KEINE LIEBE ZUR A46

■ Filme zu Autos und Straßen im Arsenal

Es ist ein Kreuz mit dem Kreuz. Ein Kamerafadenkreuz sucht ein Autobahnkreuz einzufangen, oder eher: versucht es nicht. Die beiden „engagierten“ Filmemacherinnen Riki Kalbe und Barbara Kasper haben sich für ihren 1987 gedrehten 45minütigen Dokumentarfilm einen ungewöhnlichen Drehort, das Autobahnkreuz Sonnborn in Wuppertal und seine Umgebung, gewählt. Der Knoten Sonnborn, wie der Film heißt, könnte kein übler Protagonist sein, kreuzen sich in ihm doch verschiedene Ströme, Geschwindigkeiten und Zeitschichten, laufen in ihm die Schwebebahn als Nahverkehrsmittel, die Bundesbahn und die Autostraßen auf verschiedenen Ebenen in eins. Unter der alten Eisenbahnbrücke mit ihren immergleichen vier Gleisen ziehen sich mittlerweile vierzehn Autospuren hindurch. Und immer noch wird eine neue Autobahn zugeführt, wird das Kreuz mit noch mehr Beton verknotet, wird eine weitere Naturanlage dem Knoten zwangszugeführt, wird ein „umweltfreundlicher“ Tunnel aus Knotenerweiterungsgründen in einen Berg getrieben - all das regt die Filmemacherinnen weniger an als auf.

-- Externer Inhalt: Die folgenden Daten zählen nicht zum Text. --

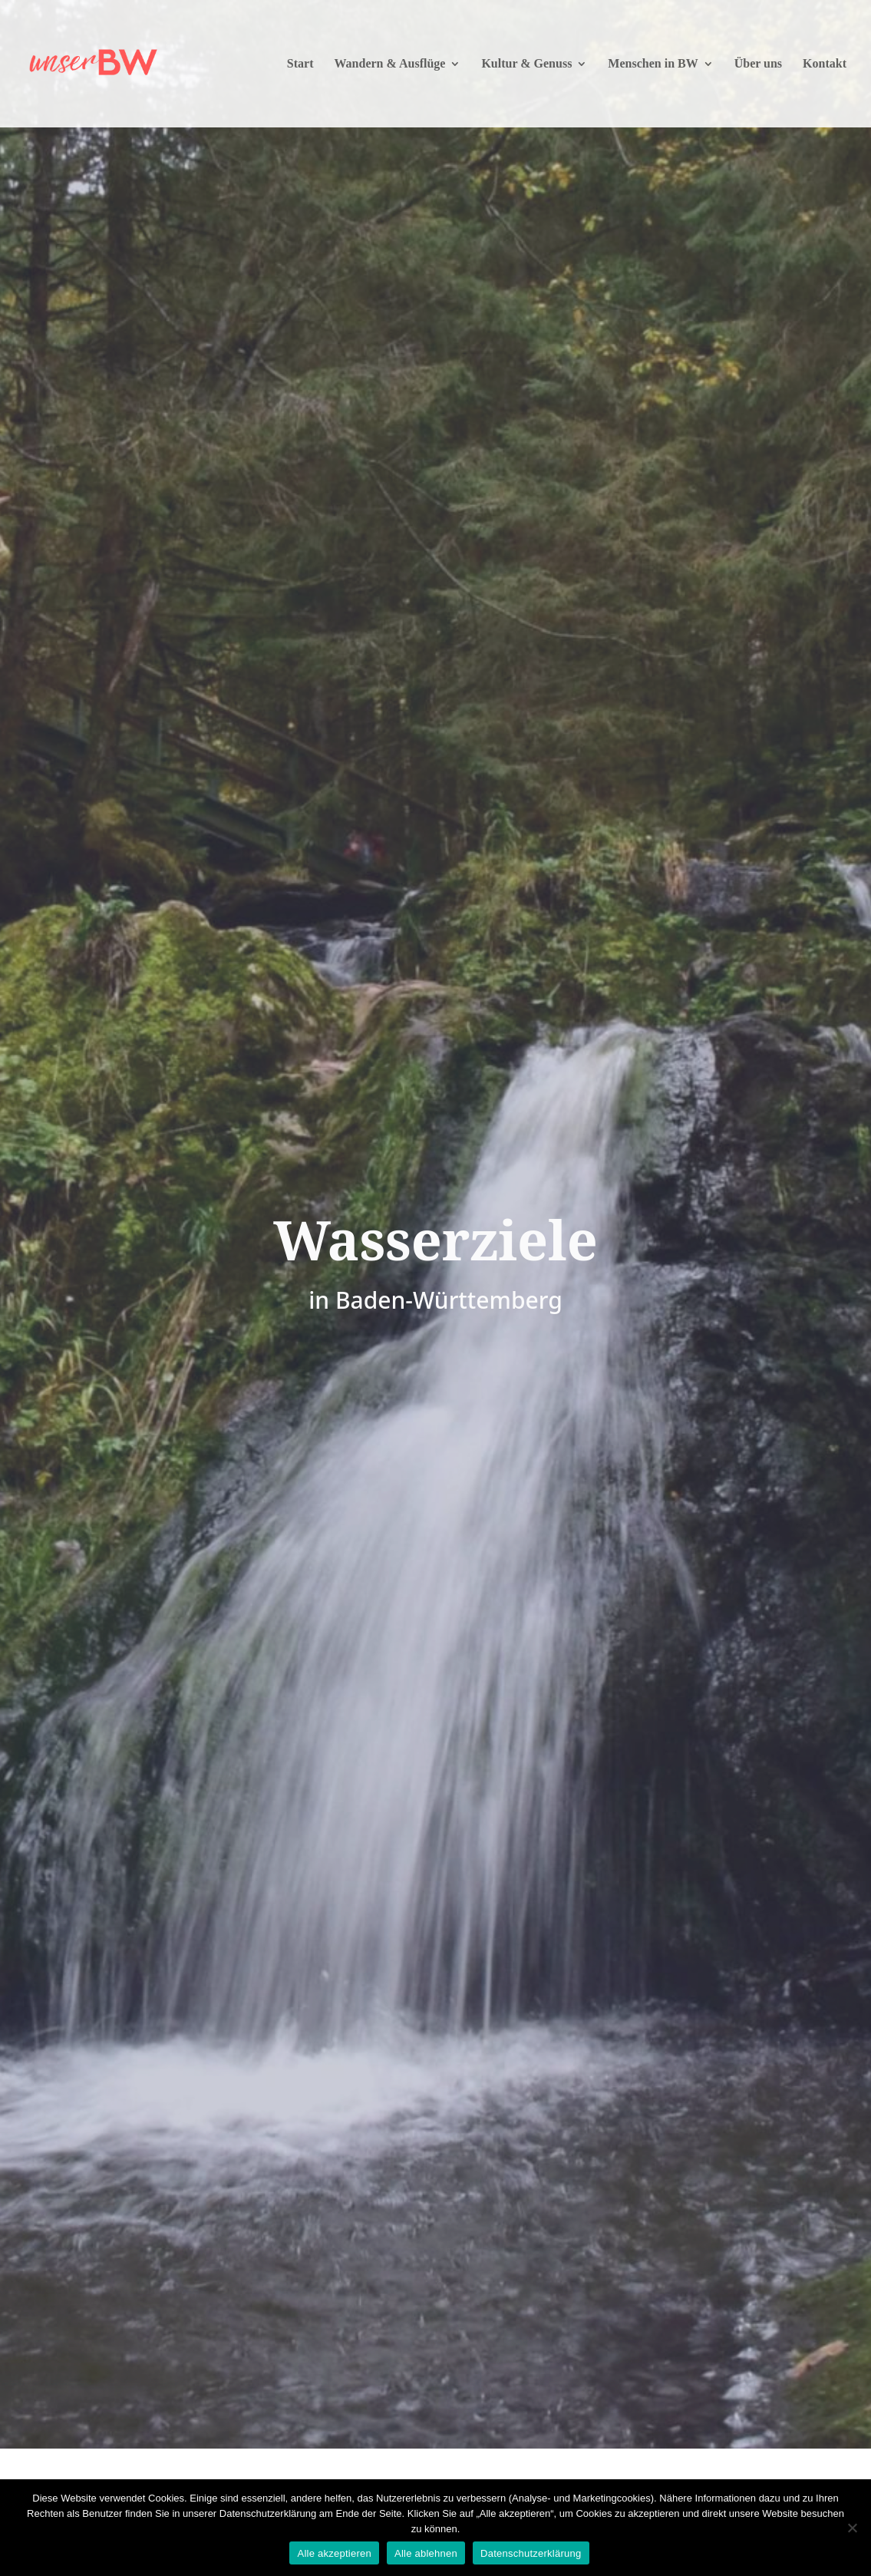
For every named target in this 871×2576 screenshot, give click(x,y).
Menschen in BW (653, 64)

Sie haben eine filmische Anklage gegen das Sonnborner Kreuz verfaßt, werfen ihm seine frühe Geburt im Nationalsozialismus vor. Sie wollen anhand seiner Aufklärung betreiben über den Zusammenhang von Stadtentwicklung und Personalpolitik, von „Planungs- und Planerkontinuität“. Sie sind nicht mal genug Cineasten, um ihre Kamera ein einziges Mal in dieen Moloch einzuführen, um das phantastische Gleiten auf den Straßen zu testen und das gigantische Loopinggefühl in der eigenen Magengrube zu spüren; sie brauchen nicht die Nähe zum Objekt, um über sein Wesen was auszumachen; sie kennen nicht den Zusammenhang von Mobilität und Film; sie haben noch nie was von Kamerabewegung gehört; weiblich schamhaft bleiben sie außen vor.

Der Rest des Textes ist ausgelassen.